Task brief
Report how many lines in the listing below include the string "refresh", and write nothing more.

Provided data
···

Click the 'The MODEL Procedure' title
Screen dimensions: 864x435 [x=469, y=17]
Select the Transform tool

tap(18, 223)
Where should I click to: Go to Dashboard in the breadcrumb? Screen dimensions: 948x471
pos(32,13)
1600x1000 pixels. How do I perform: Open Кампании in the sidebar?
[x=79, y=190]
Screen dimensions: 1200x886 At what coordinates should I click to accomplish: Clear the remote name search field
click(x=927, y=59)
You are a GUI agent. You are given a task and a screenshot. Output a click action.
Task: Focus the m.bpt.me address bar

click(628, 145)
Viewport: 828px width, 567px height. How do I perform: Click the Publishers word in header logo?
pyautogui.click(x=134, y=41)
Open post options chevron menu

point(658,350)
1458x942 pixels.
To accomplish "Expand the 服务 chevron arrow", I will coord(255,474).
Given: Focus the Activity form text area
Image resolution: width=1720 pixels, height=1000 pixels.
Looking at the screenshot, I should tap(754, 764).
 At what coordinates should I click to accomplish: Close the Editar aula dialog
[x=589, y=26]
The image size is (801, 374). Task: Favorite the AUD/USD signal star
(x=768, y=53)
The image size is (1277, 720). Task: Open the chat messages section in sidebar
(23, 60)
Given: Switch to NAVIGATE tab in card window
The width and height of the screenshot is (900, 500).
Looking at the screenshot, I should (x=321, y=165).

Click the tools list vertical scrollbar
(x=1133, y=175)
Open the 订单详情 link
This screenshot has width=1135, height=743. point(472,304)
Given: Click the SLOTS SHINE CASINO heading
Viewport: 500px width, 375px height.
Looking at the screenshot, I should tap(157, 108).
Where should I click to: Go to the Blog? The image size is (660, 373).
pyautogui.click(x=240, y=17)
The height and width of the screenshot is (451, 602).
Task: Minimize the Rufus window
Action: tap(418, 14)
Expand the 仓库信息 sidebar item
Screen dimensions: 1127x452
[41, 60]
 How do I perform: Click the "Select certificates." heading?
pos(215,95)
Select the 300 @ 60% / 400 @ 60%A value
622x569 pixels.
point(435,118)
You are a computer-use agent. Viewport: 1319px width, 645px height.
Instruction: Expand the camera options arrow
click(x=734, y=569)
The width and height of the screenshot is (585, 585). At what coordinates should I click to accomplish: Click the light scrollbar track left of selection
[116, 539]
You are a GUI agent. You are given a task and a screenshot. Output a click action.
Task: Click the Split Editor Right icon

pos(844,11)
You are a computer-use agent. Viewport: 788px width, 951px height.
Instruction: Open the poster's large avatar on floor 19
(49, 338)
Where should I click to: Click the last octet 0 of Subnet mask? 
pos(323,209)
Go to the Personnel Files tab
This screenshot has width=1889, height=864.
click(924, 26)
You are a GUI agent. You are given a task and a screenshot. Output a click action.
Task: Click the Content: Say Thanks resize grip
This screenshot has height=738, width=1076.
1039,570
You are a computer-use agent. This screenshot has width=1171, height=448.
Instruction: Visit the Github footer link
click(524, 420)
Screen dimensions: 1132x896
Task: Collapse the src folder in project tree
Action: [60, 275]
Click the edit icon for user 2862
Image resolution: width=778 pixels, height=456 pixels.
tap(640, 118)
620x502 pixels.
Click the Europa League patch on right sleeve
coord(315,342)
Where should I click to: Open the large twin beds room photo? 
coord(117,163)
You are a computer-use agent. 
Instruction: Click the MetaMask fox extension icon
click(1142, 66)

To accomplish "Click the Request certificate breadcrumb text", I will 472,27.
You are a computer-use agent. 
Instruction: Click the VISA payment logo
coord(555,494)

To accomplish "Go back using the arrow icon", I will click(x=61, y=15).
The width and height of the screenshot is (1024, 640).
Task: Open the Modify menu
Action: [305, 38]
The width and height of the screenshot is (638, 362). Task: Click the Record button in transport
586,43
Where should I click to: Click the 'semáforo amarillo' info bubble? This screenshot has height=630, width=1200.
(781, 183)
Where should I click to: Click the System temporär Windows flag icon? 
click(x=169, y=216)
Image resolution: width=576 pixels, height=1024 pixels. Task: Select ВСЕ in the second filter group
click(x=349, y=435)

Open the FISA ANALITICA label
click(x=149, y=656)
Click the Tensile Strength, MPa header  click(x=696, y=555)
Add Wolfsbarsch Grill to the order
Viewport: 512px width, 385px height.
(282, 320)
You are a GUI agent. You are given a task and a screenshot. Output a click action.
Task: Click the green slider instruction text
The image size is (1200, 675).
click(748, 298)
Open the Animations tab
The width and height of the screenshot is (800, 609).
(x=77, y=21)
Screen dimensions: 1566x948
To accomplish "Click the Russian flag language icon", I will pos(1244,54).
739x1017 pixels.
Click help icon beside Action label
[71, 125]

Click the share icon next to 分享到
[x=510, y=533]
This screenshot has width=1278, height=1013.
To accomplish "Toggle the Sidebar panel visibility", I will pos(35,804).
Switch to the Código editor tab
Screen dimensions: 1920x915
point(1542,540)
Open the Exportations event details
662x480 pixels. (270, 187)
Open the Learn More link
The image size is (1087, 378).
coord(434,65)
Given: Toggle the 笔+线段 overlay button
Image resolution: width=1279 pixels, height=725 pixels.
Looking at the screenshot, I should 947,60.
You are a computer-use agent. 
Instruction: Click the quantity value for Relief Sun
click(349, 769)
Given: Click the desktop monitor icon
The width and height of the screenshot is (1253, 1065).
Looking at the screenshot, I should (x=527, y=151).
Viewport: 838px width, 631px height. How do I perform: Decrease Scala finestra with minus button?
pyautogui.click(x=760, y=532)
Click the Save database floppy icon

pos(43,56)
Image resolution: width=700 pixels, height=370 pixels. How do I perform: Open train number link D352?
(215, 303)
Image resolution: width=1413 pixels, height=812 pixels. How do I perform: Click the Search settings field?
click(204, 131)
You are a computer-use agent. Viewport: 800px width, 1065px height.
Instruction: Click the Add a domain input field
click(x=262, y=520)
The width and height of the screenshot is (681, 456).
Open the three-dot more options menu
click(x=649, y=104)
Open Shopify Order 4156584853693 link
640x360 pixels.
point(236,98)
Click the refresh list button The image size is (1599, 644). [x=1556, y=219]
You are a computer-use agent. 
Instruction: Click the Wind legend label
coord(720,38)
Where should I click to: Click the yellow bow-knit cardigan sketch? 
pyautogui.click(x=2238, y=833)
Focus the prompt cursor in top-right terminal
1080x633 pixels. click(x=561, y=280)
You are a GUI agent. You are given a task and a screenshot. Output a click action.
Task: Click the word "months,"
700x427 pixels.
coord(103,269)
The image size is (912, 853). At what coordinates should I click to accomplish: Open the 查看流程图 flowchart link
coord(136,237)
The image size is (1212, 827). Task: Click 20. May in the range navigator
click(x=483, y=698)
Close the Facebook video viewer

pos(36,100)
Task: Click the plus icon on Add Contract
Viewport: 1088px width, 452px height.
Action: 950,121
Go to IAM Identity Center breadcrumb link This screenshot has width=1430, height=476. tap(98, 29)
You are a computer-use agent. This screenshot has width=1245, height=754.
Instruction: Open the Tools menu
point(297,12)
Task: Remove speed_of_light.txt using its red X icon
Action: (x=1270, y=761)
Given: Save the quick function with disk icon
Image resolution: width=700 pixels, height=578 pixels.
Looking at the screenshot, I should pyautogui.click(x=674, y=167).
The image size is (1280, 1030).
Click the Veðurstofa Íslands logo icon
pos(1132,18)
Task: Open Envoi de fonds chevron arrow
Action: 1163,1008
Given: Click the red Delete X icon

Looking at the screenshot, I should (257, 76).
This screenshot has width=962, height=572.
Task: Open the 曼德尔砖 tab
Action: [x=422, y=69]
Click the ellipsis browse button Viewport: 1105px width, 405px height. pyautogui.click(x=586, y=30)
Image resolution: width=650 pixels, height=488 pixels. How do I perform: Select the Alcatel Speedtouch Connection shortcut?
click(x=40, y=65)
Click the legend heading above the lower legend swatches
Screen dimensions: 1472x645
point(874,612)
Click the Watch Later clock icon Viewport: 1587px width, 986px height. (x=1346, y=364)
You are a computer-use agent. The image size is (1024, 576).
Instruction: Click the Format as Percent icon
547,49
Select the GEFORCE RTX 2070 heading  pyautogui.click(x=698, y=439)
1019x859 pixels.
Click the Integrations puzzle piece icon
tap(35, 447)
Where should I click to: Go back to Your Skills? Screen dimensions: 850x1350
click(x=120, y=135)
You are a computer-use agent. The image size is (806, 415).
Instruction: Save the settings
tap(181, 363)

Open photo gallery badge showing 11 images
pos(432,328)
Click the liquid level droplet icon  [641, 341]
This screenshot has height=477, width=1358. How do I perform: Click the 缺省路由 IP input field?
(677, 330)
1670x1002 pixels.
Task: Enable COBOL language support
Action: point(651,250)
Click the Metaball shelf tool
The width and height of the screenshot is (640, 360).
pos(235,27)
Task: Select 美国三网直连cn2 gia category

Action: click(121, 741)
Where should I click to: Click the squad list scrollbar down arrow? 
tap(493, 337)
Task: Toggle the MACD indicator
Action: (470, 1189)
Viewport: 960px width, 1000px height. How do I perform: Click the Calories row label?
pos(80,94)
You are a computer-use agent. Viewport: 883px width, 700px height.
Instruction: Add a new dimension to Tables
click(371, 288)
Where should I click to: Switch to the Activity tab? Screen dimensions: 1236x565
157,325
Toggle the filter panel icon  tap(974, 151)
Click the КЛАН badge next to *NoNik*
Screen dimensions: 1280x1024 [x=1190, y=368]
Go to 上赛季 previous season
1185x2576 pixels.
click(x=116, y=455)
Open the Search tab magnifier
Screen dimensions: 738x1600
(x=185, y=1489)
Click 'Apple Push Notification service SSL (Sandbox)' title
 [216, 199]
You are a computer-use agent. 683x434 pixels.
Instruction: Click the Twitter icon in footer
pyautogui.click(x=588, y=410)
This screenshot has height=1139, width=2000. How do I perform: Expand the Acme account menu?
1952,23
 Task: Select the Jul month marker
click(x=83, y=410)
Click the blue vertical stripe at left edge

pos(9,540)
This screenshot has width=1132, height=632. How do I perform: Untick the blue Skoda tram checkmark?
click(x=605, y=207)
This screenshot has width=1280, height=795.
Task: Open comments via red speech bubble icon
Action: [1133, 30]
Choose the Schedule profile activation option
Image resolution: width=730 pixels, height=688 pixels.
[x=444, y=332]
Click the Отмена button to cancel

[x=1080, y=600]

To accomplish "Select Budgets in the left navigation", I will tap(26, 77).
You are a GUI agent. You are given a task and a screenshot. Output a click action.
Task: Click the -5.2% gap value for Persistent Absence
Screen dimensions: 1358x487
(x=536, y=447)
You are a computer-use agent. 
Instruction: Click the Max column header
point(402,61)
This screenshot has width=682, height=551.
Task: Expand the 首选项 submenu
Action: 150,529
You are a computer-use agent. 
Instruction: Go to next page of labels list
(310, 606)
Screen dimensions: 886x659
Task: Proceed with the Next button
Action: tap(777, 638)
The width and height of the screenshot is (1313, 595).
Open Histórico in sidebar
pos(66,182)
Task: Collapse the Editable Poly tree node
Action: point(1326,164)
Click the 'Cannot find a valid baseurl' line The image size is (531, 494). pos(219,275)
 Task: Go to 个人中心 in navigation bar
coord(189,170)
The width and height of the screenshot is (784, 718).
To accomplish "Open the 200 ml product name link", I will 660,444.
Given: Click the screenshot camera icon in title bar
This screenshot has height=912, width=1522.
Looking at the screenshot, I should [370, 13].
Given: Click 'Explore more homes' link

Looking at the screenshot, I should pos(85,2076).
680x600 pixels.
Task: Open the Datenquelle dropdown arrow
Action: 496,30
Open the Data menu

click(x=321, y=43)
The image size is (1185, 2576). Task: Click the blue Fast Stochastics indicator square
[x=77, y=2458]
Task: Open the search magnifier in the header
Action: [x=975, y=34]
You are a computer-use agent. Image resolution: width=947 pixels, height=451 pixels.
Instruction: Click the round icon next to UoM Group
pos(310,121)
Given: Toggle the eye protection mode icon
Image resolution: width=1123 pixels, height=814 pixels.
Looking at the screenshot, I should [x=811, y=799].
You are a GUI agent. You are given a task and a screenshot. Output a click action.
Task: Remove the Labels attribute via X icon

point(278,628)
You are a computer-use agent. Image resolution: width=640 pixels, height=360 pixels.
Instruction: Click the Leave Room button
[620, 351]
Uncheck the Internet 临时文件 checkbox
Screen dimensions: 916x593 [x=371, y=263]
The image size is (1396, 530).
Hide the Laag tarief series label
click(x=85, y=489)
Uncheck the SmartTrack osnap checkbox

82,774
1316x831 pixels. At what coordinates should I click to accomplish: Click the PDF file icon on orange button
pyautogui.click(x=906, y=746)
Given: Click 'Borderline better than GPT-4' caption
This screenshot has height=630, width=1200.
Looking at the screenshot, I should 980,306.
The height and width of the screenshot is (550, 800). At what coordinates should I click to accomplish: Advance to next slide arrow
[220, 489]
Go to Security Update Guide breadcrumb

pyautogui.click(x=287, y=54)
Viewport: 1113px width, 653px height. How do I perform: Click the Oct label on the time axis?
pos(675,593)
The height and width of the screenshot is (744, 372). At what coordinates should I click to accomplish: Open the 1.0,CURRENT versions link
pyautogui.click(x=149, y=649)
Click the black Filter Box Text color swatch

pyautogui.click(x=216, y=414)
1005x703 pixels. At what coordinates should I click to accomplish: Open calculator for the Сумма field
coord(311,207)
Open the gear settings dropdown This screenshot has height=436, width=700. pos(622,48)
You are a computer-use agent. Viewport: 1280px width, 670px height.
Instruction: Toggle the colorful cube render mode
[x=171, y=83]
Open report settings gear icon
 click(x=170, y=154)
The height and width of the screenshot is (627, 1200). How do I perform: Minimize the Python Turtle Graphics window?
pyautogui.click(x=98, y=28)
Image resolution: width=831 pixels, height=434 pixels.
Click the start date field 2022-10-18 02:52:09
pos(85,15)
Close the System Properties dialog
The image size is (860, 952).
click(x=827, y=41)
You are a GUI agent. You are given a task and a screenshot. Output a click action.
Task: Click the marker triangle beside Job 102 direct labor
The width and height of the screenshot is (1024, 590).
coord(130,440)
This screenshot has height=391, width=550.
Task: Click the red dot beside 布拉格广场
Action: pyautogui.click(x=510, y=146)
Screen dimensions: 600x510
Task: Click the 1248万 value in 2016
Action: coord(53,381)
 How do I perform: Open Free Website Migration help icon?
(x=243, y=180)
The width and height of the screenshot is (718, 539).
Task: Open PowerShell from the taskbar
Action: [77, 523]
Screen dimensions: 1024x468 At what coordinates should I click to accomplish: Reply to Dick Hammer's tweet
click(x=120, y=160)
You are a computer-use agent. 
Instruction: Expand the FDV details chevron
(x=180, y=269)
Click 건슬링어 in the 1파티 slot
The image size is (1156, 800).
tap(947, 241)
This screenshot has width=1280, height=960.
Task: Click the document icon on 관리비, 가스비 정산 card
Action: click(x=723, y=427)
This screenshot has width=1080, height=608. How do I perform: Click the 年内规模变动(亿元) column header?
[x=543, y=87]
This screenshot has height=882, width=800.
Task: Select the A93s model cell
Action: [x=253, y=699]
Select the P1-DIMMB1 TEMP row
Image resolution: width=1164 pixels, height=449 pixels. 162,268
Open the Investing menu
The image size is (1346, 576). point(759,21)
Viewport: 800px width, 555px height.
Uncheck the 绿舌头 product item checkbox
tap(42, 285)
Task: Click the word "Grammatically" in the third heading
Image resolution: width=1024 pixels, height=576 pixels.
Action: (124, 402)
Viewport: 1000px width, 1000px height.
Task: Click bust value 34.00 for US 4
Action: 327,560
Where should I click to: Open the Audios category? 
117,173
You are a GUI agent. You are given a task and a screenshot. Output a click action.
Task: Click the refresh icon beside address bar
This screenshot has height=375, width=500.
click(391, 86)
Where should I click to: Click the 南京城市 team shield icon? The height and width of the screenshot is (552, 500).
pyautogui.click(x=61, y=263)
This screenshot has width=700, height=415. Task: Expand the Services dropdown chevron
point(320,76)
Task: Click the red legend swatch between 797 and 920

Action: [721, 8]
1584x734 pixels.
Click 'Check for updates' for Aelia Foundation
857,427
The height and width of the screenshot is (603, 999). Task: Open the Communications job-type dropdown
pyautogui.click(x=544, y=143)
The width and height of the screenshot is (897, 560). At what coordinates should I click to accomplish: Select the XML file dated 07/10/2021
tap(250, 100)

···

Task result
2